Excerpt to read
Thanks Gabor, I realized it's already done after sending out the last
reply. The setting is actually "table-default.<TABLE_PARAM>".
In case someone else needs a back-port as well, the related PR is
https://github.com/apache/iceberg/pull/4011

Regards,
Manu

On Mon, Mar 20, 2023 at 6:09 PM Gabor Kaszab
<[email protected]> wrote:

> I believe the conclusion here was that there is already a catalog level
> property with the purpose of adding table defaults. This could be used to
> make the default table format to v2 on a particular catalog. See my last
> email on this thread. One thing I haven't checked is if this property works
> for all the catalog types or just a subset of them. But I think it's worth
> a try to see if it works in your environment.
> It's "table.default.<TABLE_PARAM>" setting
>
> On Mon, Mar 20, 2023 at 5:41 AM Manu Zhang <[email protected]>
> wrote:
>
>> Is there any progress to make default format version a catalog property?

Records shown
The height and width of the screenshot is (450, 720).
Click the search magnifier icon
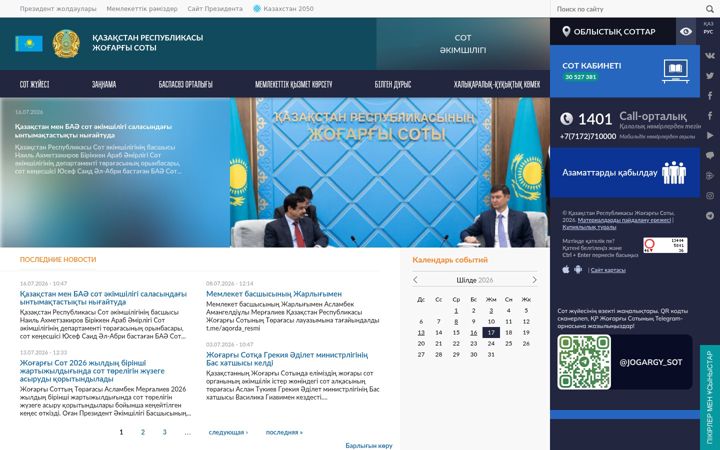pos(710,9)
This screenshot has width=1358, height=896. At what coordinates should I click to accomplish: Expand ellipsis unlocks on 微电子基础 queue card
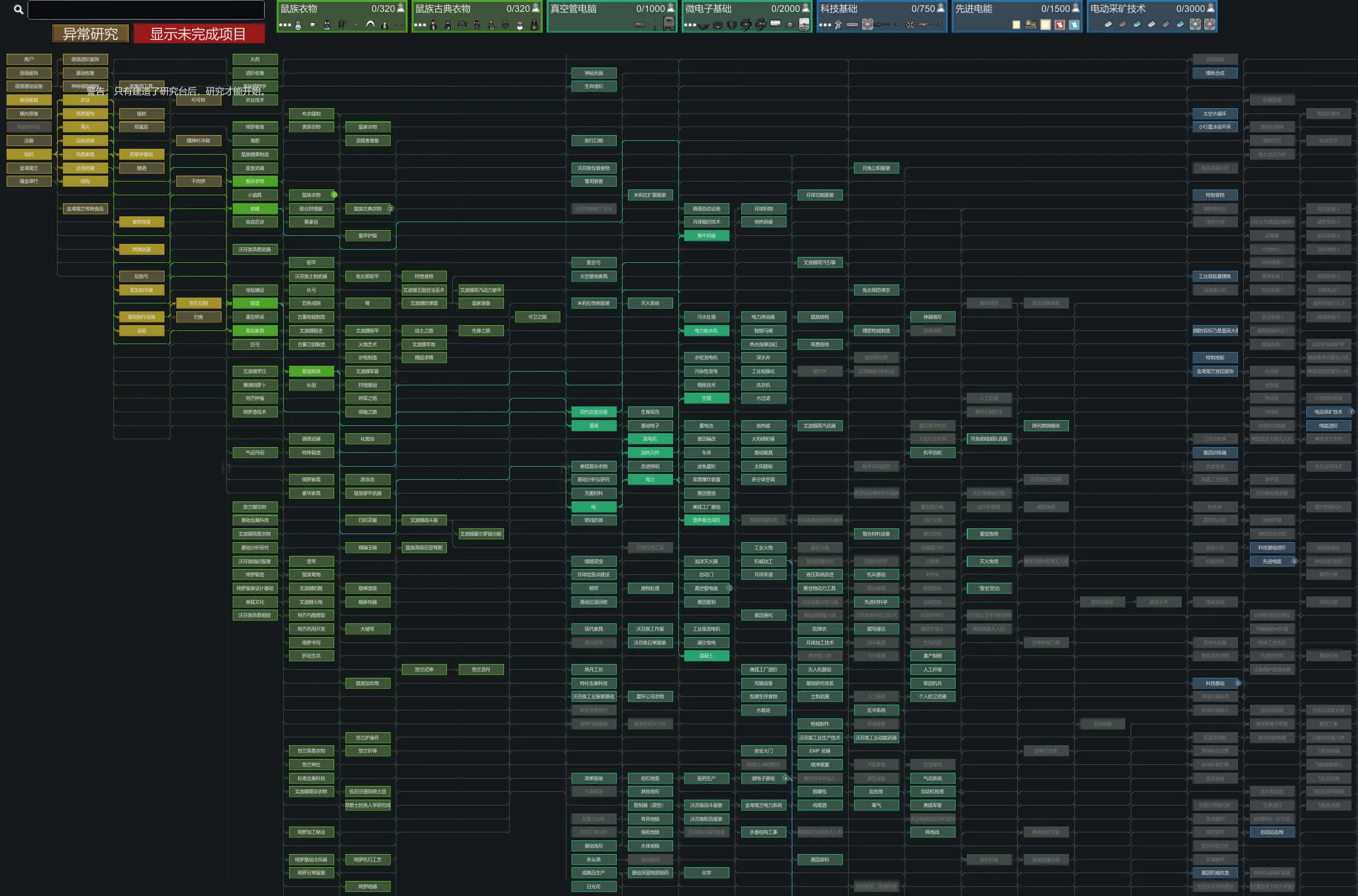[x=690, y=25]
* * *
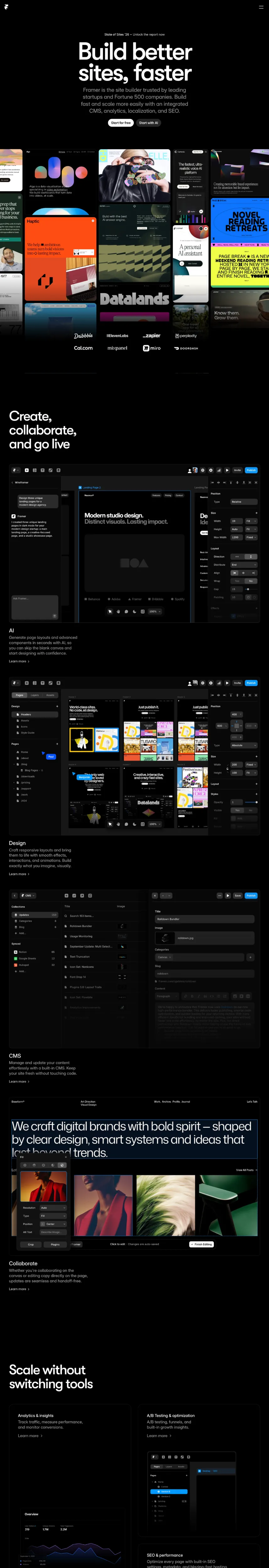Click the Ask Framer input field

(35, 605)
---
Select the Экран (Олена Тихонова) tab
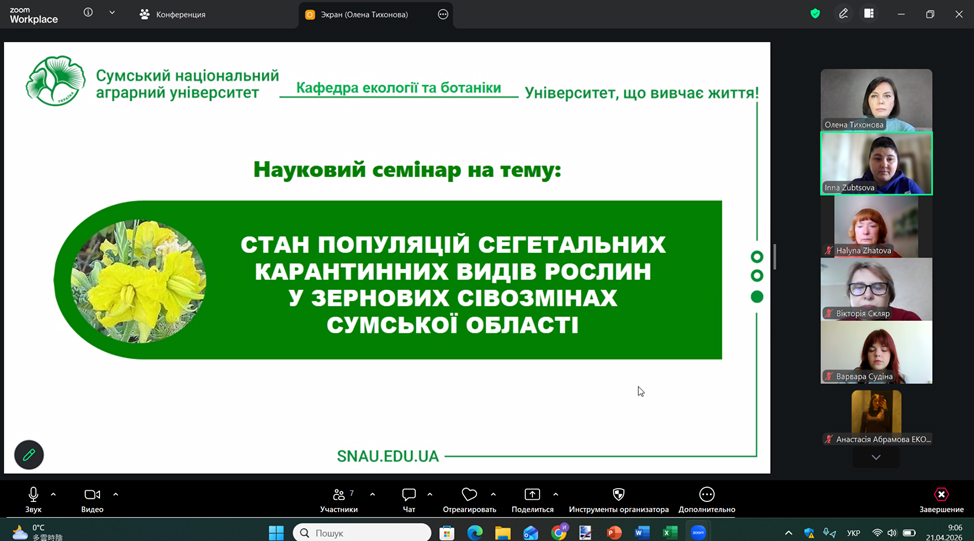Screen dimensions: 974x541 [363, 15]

Exercise
Return everything in the email thread from "On Mon, Mar 20, 2023 at 6:09 PM" down to "in your environment.", copied word for word. Rely only on the email thread; the records play no part here.

Task result
On Mon, Mar 20, 2023 at 6:09 PM Gabor Kaszab
<[email protected]> wrote:

> I believe the conclusion here was that there is already a catalog level
> property with the purpose of adding table defaults. This could be used to
> make the default table format to v2 on a particular catalog. See my last
> email on this thread. One thing I haven't checked is if this property works
> for all the catalog types or just a subset of them. But I think it's worth
> a try to see if it works in your environment.